═══ Source ═══
I also welcome the extension of the existing protection for hedgerows. This has been a concern of mine that I have consistently pursued with a number of Ministers. Hedgerows are also manmade constructs but they are, in both rural and urban areas, a most important source of wildlife. Reference has been made to birds nesting and so on. As Deputy Boylan has stated, hedgerows are being cut down but there is no need for that. They should not be topped but tidied up. They offer shelter and are a habitat for birds. The extension of the period of protection and the restriction on local authorities and State agencies on cutting during specified periods, except for health and safety reasons, is a valuable contribution to further protecting nesting birds.

I welcome the concept of a competency test for hunters. The shooting scene has changed radically over the past 40 to 50 years with the decline of game bird and rural human populations. When I was young and growing up in a rural area one automatically acquired a knowledge of wildlife, firearms and hunting practices. These were imbibed as naturally and as unconsciously as mother's milk and were passed on traditionally from father to son. The key element in such traditional training was respect for game birds and their conservation as well as that of the hunting environment. Those days are gone and many of those now hunting have never experienced such formative and educational processes which provide a naturally solid grounding in conservation as well as the pleasures of the hunt. The provisions of the Bill are an important effort to remedy this deficiency. I am glad to hear the Minister will only put systems in place following close examination and consultation with the relevant parties.

The proposed measures in relation to the regulation of commercial shoot operators, which are a related issue, will put this important source of tourist activity and revenue on a proper statutory footing and will ensure that only those who have full regard to wildlife law and conservation needs are permitted to operate.

I welcome the increases in penalties provided for in the Bill. They will provide effective deterrent powers and are far more commensurate with the scale of the offences, which are not only crimes against wildlife but crimes against society, in that they deprive us of our natural heritage and the sense of well being and completeness we derive from it.
═══ Data excerpt ═══
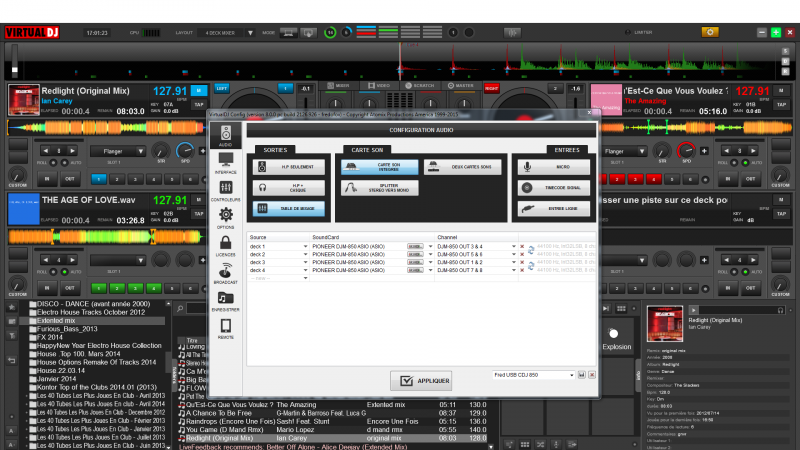Switch to the Master mixer tab
This screenshot has height=450, width=800.
(x=462, y=86)
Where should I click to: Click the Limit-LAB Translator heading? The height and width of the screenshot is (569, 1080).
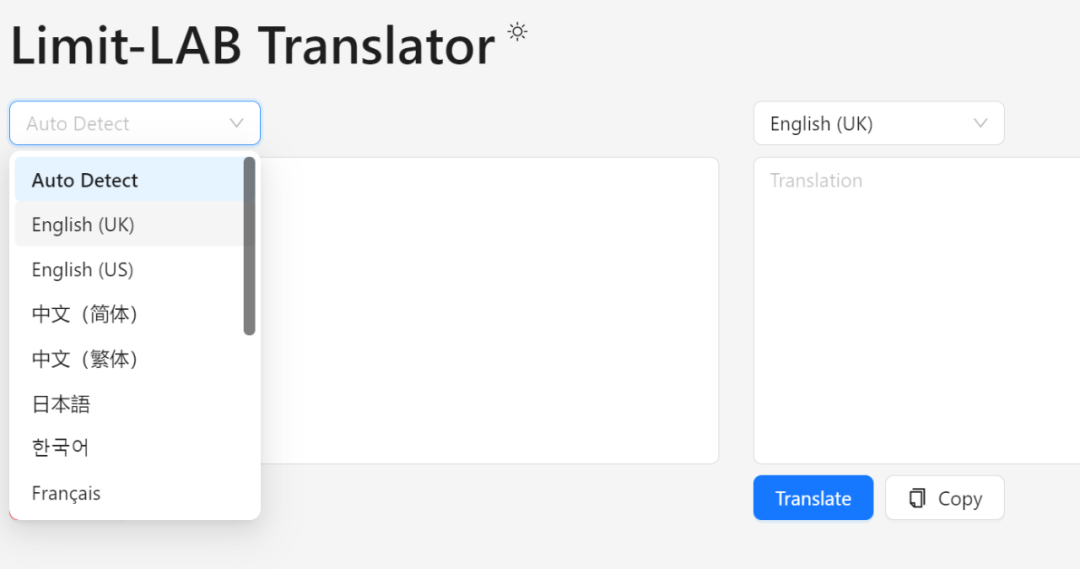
═══
**Short exercise A:**
In the text on wildlife protection, swap "penalties" for "fines" and write out everything from "The proposed measures" down to "derive from it.".
**Short exercise B:**
Carry on the text on wildlife protection from the point where it stops.

**Exercise output A:**
The proposed measures in relation to the regulation of commercial shoot operators, which are a related issue, will put this important source of tourist activity and revenue on a proper statutory footing and will ensure that only those who have full regard to wildlife law and conservation needs are permitted to operate.

I welcome the increases in fines provided for in the Bill. They will provide effective deterrent powers and are far more commensurate with the scale of the offences, which are not only crimes against wildlife but crimes against society, in that they deprive us of our natural heritage and the sense of well being and completeness we derive from it.

**Exercise output B:**
Stiff penalties, including for the first time prison sentences, are essential if we are to protect our wildlife. They are a necessary supplement to such initiatives as the recently announced programme to introduce the golden eagle once again to the national parks on the western seaboard. In this connection I note that some of the farming communities are raising once again the ill-informed and falsely based view that eagles are major predators on new born lambs. This is the type of factually incorrect, irrational and emotional response which led to the slaughter and extinction of the eagle population over 100 years ago. In this context as in many others, I would ask the Minister and her Department to put more resources into educational programmes for conservation and the protection of wildlife. Bodies such as ENFO do valuable work in this area but much more can be done to educate citizens of all ages. I strongly urge the Minister to support the many positive measures in this wide ranging and complex Bill with effective publicity and educational programmes. I thank the Minister and her officials for bringing the Bill before the House.

I commend the Bill to the House.

I welcome the opportunity to contribute to this debate. I understand the Minister had a difficult task formulating this comprehensive Bill. I purport to highlight and support many of its initiatives and to bring to the Minister's attention the widespread concerns in respect of certain elements of the Bill. Some of the matters I wish to raise are common to the Minister's constituency and mine.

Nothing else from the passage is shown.